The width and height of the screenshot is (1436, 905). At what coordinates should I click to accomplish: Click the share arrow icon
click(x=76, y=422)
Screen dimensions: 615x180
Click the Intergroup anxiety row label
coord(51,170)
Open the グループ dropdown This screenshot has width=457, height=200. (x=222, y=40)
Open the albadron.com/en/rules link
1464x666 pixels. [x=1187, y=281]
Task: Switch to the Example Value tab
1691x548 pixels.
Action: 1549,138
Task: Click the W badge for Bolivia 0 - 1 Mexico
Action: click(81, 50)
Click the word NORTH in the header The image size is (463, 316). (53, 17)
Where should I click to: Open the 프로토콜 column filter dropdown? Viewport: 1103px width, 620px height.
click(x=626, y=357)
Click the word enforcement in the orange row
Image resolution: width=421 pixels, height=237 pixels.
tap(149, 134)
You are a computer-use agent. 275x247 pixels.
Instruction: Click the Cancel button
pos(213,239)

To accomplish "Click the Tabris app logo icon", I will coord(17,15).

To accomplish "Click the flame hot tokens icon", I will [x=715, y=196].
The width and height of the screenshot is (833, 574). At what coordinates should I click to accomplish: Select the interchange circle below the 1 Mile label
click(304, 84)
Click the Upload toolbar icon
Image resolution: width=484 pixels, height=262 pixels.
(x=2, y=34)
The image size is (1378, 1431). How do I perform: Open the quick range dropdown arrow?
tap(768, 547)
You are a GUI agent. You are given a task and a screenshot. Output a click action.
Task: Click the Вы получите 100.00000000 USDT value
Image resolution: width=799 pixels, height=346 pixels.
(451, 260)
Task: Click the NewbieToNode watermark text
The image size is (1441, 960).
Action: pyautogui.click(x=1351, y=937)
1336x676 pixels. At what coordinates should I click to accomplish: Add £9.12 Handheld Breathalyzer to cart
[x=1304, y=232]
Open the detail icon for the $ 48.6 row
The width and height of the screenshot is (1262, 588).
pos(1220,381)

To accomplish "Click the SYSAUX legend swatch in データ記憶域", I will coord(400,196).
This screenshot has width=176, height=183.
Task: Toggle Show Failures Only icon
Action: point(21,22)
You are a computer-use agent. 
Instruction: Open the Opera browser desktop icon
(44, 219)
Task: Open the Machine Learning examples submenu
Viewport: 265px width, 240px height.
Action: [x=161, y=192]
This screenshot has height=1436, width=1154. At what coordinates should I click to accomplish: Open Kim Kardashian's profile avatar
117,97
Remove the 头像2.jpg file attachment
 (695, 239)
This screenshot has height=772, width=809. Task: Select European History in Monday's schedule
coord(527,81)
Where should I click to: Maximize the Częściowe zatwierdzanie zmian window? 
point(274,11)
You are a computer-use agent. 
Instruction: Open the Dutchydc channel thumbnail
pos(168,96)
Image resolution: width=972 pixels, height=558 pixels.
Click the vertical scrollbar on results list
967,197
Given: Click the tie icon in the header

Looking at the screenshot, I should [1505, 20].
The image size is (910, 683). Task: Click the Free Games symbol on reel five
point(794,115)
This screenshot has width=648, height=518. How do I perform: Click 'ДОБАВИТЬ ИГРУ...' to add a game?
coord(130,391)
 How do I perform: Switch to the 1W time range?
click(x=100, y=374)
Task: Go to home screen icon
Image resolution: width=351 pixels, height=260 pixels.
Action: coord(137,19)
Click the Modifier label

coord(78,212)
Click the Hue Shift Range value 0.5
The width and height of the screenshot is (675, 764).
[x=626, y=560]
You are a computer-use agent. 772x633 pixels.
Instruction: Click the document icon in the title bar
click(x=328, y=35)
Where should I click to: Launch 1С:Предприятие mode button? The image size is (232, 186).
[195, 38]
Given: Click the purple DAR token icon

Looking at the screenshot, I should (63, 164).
────
--- Task description ---
Once every line above has been checked for the string "agent", give the number of matching lines and nothing more.

--- Exercise output ---
5